# Action item
Could you retype the records word for word but without any pictures?

Source records
__________________________________________________

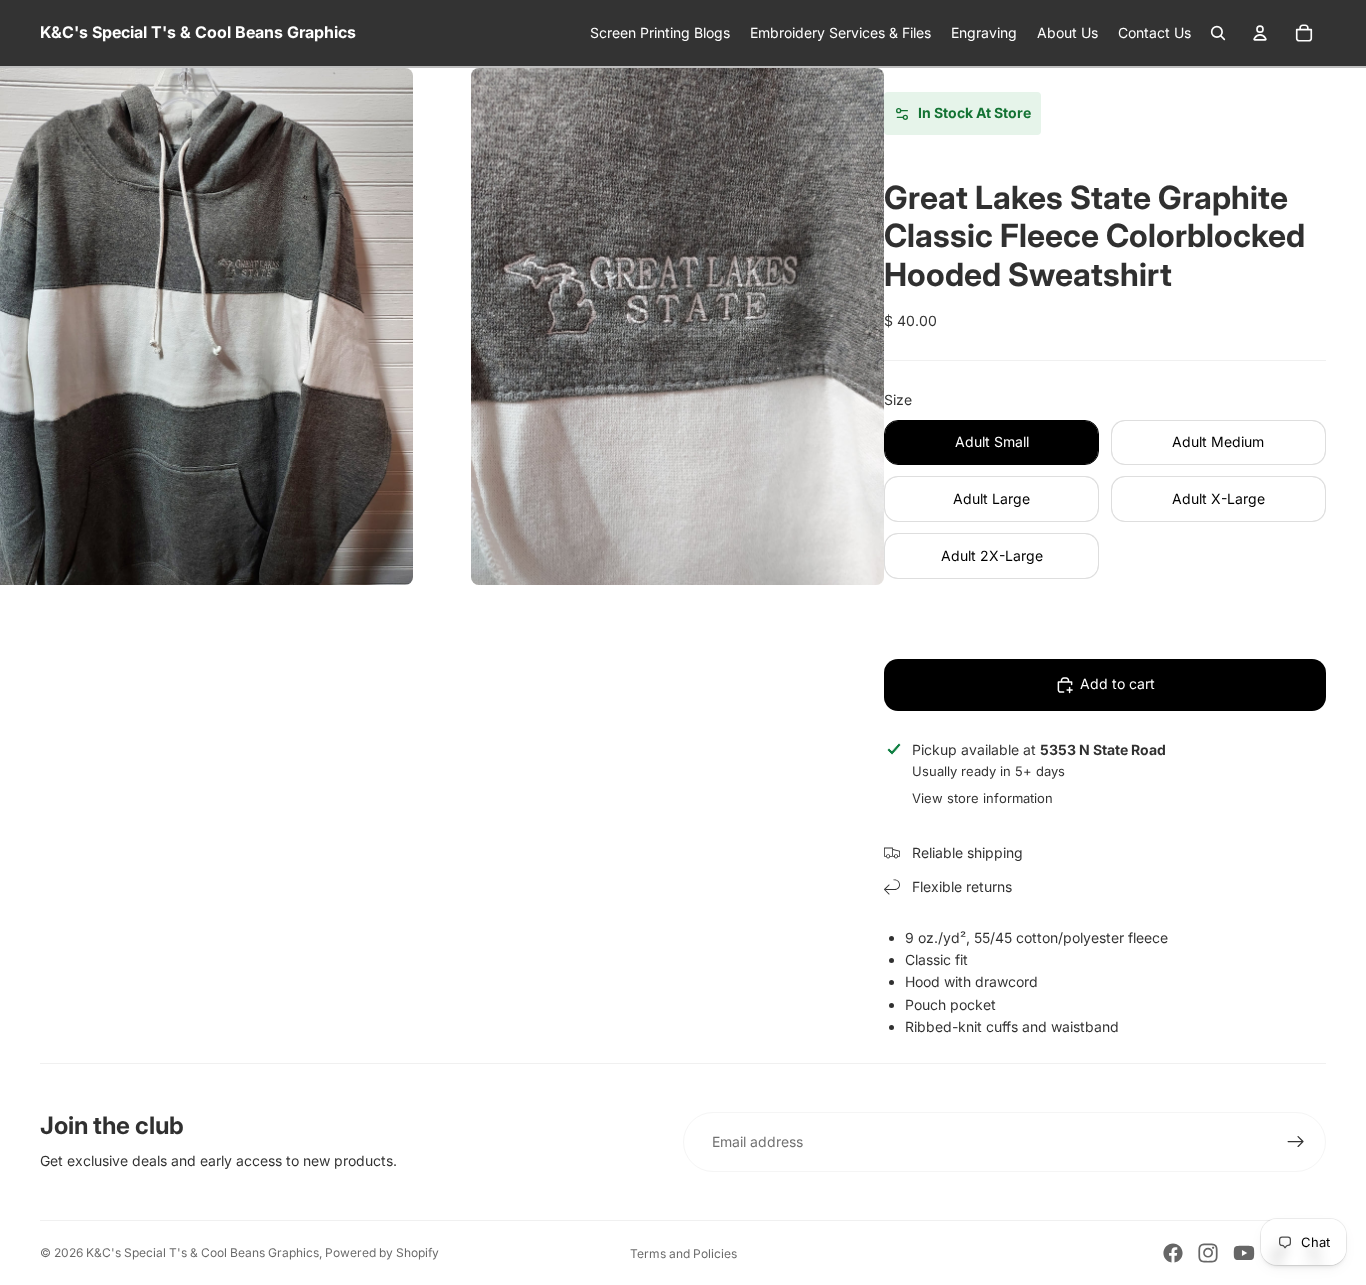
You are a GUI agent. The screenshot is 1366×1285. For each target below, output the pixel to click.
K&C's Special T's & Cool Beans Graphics (202, 1252)
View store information (982, 798)
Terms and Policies (683, 1253)
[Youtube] (1244, 1253)
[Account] (1260, 33)
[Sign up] (1296, 1142)
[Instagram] (1208, 1253)
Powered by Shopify (382, 1252)
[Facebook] (1173, 1253)
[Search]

__________________________________________________

# Response below
You are a GUI agent. The screenshot is 1366×1285. For each target below, output the pixel to click.
K&C's Special T's & Cool Beans Graphics (202, 1252)
View store information (982, 798)
Terms and Policies (683, 1253)
[Youtube] (1244, 1253)
[Account] (1260, 33)
[Sign up] (1296, 1142)
[Instagram] (1208, 1253)
Powered by Shopify (382, 1252)
[Facebook] (1173, 1253)
[Search]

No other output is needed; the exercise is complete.